Available data =
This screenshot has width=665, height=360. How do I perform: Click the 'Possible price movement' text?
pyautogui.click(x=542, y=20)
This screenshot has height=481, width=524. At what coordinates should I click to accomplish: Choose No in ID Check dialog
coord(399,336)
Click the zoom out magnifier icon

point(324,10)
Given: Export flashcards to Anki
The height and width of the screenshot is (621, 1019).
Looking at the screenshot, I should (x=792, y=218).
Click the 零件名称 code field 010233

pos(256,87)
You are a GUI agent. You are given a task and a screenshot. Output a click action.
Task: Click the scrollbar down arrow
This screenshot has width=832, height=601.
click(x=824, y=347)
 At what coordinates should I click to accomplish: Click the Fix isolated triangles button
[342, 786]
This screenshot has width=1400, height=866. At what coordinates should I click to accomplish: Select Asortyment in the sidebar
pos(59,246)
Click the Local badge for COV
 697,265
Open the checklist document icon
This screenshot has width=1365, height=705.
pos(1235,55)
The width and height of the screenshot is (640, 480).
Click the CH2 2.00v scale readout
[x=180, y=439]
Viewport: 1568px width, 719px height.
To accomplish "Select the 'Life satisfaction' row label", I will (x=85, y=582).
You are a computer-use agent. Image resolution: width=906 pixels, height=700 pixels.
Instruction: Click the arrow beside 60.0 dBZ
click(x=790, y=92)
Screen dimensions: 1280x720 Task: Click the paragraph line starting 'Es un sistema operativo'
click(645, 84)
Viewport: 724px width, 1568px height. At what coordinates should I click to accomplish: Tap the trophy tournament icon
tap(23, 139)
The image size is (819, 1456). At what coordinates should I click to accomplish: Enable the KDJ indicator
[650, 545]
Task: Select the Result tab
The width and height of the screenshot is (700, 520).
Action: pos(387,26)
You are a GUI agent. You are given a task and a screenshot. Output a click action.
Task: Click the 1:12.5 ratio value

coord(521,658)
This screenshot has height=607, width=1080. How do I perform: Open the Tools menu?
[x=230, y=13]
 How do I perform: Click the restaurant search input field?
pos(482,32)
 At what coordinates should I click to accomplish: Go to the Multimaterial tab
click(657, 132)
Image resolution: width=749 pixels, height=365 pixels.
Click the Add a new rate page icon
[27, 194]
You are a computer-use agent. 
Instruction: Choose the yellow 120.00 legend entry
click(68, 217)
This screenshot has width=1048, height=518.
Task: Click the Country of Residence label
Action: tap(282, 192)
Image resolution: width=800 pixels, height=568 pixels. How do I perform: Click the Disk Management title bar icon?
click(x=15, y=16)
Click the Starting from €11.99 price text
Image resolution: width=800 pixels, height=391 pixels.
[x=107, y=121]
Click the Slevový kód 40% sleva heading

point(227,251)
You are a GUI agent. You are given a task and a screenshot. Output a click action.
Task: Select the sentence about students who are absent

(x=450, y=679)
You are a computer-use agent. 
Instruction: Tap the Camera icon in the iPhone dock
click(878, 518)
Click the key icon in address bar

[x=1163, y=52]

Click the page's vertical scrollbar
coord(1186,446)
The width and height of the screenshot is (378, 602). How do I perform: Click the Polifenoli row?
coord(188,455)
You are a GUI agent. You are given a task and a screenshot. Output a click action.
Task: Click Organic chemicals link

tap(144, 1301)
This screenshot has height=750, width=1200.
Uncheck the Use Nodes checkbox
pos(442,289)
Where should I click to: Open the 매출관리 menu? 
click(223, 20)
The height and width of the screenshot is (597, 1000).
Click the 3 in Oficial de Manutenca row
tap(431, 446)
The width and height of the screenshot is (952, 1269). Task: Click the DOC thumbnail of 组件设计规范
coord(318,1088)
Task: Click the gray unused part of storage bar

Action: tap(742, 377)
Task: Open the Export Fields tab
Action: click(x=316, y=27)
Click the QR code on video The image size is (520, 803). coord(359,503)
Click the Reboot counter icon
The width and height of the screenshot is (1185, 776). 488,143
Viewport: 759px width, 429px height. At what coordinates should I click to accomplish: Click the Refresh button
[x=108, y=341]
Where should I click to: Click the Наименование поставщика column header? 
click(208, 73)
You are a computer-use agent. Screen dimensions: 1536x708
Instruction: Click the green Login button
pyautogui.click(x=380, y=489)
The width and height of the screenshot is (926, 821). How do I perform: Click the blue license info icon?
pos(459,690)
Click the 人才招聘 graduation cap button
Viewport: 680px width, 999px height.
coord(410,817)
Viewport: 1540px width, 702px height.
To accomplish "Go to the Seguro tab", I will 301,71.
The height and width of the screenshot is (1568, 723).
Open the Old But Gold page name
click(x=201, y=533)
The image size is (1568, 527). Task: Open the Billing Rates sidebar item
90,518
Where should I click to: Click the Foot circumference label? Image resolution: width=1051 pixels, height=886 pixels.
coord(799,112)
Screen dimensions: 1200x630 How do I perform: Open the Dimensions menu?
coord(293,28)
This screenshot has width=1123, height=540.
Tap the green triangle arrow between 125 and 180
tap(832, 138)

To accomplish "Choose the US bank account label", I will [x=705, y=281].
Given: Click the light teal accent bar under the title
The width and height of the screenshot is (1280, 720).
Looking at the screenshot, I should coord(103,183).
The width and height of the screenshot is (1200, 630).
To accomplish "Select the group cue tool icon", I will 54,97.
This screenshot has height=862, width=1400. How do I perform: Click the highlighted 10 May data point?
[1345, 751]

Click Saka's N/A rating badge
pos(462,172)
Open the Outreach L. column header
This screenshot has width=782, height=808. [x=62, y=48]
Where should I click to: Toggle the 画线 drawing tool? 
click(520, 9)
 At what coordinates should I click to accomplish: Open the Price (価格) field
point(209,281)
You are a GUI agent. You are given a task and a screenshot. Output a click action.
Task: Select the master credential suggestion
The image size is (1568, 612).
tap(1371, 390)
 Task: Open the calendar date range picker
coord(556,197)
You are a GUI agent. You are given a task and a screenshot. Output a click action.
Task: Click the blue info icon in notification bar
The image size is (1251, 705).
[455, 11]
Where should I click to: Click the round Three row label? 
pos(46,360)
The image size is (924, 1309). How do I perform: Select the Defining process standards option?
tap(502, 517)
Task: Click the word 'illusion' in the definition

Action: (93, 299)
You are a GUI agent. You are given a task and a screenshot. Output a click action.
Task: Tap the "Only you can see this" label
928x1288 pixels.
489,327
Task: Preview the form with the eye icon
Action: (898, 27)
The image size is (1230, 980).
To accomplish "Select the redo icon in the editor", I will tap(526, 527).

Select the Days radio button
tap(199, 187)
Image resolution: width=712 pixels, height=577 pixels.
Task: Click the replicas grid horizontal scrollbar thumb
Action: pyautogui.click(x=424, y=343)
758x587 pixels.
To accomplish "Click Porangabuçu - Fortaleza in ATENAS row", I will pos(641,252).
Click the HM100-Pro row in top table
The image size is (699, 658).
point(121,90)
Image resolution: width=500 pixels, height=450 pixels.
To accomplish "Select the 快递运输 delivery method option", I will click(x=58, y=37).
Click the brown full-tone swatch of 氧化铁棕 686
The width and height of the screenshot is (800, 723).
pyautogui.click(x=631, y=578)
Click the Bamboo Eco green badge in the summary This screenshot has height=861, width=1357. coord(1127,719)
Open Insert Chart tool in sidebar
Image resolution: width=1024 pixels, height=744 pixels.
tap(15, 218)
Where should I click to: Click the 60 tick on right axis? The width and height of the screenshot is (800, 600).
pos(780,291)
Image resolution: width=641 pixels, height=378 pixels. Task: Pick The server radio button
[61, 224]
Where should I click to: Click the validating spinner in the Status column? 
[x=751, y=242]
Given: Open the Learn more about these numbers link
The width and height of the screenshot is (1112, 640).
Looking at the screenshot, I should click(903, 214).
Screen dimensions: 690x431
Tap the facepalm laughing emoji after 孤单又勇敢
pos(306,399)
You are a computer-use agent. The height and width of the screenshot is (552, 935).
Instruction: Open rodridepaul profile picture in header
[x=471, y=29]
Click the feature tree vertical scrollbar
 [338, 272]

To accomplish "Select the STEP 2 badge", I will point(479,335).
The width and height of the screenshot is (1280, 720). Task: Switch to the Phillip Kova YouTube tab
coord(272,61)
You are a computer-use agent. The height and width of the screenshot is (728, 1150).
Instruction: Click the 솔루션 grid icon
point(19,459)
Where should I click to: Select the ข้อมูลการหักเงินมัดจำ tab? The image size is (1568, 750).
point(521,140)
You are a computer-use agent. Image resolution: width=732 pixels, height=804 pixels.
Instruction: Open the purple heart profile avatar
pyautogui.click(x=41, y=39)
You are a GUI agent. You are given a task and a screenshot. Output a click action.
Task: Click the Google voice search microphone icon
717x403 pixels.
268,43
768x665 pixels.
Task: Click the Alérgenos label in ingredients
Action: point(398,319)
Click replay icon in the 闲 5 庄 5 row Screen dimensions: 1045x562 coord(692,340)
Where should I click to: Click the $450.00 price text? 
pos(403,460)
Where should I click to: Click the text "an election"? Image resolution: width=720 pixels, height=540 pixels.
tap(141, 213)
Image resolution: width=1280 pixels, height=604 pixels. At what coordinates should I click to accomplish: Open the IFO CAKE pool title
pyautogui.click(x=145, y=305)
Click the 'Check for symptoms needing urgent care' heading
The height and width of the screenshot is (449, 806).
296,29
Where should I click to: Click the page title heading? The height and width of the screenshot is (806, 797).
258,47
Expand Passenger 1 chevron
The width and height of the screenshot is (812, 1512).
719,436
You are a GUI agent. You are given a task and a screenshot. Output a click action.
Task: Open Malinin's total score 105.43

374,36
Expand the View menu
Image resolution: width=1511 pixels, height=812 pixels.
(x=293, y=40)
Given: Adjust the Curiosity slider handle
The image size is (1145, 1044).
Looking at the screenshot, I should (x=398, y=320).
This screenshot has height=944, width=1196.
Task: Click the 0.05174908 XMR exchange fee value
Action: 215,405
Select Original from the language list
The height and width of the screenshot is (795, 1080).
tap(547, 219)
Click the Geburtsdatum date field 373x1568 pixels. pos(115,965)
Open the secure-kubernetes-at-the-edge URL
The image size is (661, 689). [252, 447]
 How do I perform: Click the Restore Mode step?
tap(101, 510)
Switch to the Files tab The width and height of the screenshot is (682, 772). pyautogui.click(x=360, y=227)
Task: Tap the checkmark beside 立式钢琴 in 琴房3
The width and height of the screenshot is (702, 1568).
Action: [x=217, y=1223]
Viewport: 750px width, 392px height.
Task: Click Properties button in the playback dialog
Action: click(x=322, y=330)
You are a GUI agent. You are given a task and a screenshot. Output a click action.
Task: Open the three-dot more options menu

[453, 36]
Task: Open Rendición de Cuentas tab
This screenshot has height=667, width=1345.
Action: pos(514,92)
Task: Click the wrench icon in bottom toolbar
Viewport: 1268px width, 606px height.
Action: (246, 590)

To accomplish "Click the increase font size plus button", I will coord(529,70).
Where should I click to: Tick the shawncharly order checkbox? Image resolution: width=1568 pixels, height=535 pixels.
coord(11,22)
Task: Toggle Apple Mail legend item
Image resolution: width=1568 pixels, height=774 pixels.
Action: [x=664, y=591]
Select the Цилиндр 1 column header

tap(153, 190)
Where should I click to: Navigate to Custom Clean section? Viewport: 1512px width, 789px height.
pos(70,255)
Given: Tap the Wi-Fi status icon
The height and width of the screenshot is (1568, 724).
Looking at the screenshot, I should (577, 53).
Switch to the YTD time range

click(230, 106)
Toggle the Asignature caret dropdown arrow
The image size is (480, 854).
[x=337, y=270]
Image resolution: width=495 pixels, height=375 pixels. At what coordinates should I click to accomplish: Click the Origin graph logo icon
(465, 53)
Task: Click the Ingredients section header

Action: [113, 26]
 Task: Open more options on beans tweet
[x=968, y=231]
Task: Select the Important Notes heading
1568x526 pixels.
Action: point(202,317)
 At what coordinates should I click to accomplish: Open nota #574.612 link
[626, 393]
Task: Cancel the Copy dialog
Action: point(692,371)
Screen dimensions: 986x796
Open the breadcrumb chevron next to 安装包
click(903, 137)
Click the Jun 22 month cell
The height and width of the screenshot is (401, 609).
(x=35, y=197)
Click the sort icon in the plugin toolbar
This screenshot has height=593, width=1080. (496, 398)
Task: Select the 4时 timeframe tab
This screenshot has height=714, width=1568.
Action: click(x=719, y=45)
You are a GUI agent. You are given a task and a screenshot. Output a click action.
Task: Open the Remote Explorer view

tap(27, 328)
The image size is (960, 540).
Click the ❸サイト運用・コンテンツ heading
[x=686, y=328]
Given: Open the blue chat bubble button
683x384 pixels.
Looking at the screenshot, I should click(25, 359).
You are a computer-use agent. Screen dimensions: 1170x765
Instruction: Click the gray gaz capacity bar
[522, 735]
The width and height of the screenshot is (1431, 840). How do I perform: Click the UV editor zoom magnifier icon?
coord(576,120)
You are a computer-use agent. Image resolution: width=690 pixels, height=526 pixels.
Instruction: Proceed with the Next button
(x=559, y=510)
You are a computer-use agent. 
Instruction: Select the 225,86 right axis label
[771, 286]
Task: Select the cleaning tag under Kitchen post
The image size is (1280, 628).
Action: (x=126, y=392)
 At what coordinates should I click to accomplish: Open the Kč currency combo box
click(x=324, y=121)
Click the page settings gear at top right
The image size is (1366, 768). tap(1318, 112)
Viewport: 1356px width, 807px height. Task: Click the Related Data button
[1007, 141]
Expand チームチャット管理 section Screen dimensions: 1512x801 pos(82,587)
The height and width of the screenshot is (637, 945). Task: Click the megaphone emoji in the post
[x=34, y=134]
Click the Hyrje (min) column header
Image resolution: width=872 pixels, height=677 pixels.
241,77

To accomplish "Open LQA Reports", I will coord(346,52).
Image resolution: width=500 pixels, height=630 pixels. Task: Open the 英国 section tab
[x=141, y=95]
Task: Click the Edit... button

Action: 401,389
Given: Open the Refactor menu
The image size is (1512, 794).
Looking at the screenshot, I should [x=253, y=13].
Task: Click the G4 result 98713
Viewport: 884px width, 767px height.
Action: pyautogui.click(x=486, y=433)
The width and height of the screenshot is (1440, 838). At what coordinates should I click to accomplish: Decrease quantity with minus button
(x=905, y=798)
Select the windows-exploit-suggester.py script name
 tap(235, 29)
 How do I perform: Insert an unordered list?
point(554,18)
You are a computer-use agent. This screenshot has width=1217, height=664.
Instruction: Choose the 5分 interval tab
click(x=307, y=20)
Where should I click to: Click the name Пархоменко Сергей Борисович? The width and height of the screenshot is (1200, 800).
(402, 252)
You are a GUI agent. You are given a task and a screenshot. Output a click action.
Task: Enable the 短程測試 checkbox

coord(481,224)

Aim of the task = Working from the material above, retype exactly the lines from the one with "Switch to the Files" through the one with "Task: Open Rendición de Cuentas tab", both included, and only those lines.

Written solution =
Switch to the Files tab The width and height of the screenshot is (682, 772). pyautogui.click(x=360, y=227)
Task: Tap the checkmark beside 立式钢琴 in 琴房3
The width and height of the screenshot is (702, 1568).
Action: [x=217, y=1223]
Viewport: 750px width, 392px height.
Task: Click Properties button in the playback dialog
Action: click(x=322, y=330)
You are a GUI agent. You are given a task and a screenshot. Output a click action.
Task: Open the three-dot more options menu

[453, 36]
Task: Open Rendición de Cuentas tab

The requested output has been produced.